El grupo Alquimia, celebró sus ocho años de vida. Y lo hizo con un
concierto el pasado jueves 27, en el teatro de cámara del Centro
Cultural Miguel Ángel Asturias.
Jorge Sierra/Mondo Sonoro
El grupo Alquimia, celebró sus ocho años de vida. Y lo hizo con un
concierto el pasado jueves 27, en el teatro de cámara del Centro
Cultural Miguel Ángel Asturias. Por lo que pudo constatarse, no es un
grupo de gran convocatoria. Y el escaso público presente pareció llegar
más bien por escuchar al invitado especial, al guitarrista de
Minnesota, EE.UU., Trace Bundy.
El
cuarteto ahora dueto, integrado por Walter Gómez y Javier Quiñónez, se
puso en marcha para desplegar un repertorio de nueva trova y nuevo
canto. Ya sabe, se invocó a Silvio Rodríguez, Luis Eduardo Auté, Charly
García, Pedro Guerra, y se entonó la única de su propia autoría, No te
cambio. No entro más en detalle aquí, pero imagínese guitarras
acústicas a tiempo lento y un canto sosegado y circunspecto, muy
parecido a una puesta en capilla.
Le tocó el turno a Bundy, de
visita al país gracias a la Fundación Agros.

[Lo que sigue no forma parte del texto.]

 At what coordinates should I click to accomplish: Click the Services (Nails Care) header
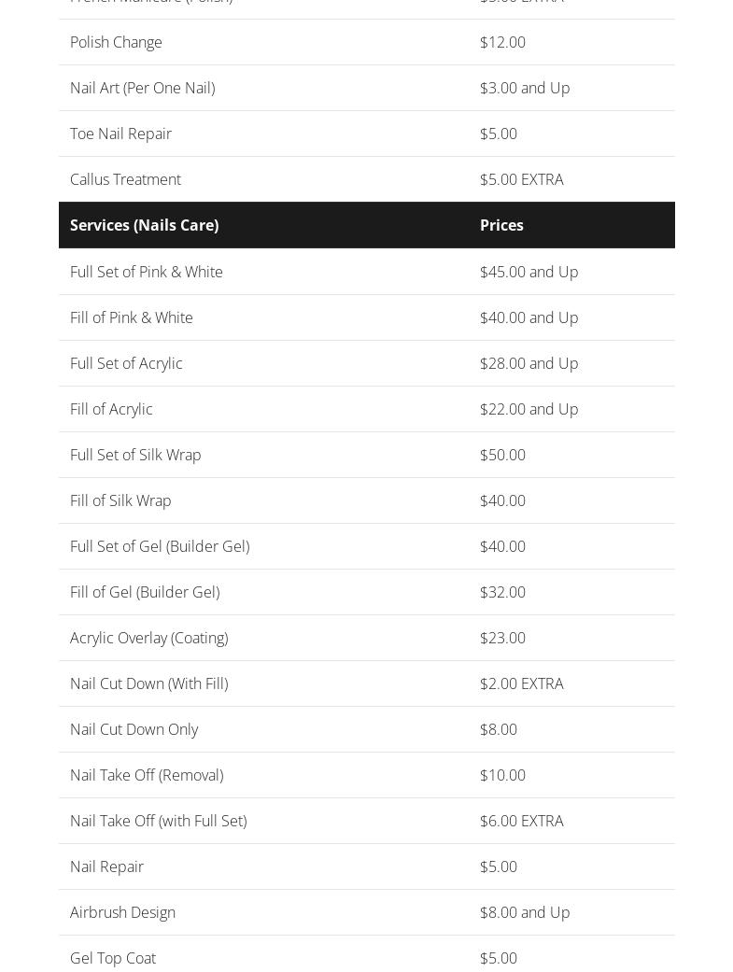click(144, 225)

Solo con su guitarra
electroacústica Breedlove, desplegó un repertorio de piezas originales
que pasean entre el bluegrass, el folk y el rock, algunas
pertenecientes a su nuevo disco, Missile bell, como Comunion, Love
song, Stone serenade, y ya clásicas de su repertorio como Dueling
ninjas. Su cuerpo de trabajo abarca cinco álbumes. Su querencia por
el rock y otras músicas, hizo escuchar al respetable un popurrí de
piezas de Survivor, Queen, Nirvana, Deep Purple, pero también a Eminen
(rap).
Lo que hace este guitarrista autodidacta, es hallar en
cada pieza, un pretexto para alardear una serie de recursos: toca las
cuerdas como todos, pero también hace slap, tapping (martilleo con los
dedos de las dos manos sobre el brazo del instrumento), extrae otros
sonidos con los capotrastos (llega a utilizar hasta cinco), golpea la
caja con la palma de la mano para crear ritmo, y produce armónicos
particulares manuales o con la ayuda de un pedal multiefectos.
Su
estilo es diverso y sus influencias amplias. Bundy explica: “Mi estilo
musical continúa cambiando conforme experimento con diferentes ideas y
exploro nuevos territorios”. A razón de ello, no es extraño que en sus
conciertos, Bundy tenga siempre algo diferente qué decir, en particular
para el oyente medio, porque para algunos de sus colegas, lo suyo no es
nada novedoso, su sonido carece de attack y relega la riqueza armónica.
En resumen fue un buen momento para disfrutar malabarismo a
borbotones, infrecuentes estilos de música escuchados en este país, y
numerosas ideas modernas para encarar la guitarra electroacústica.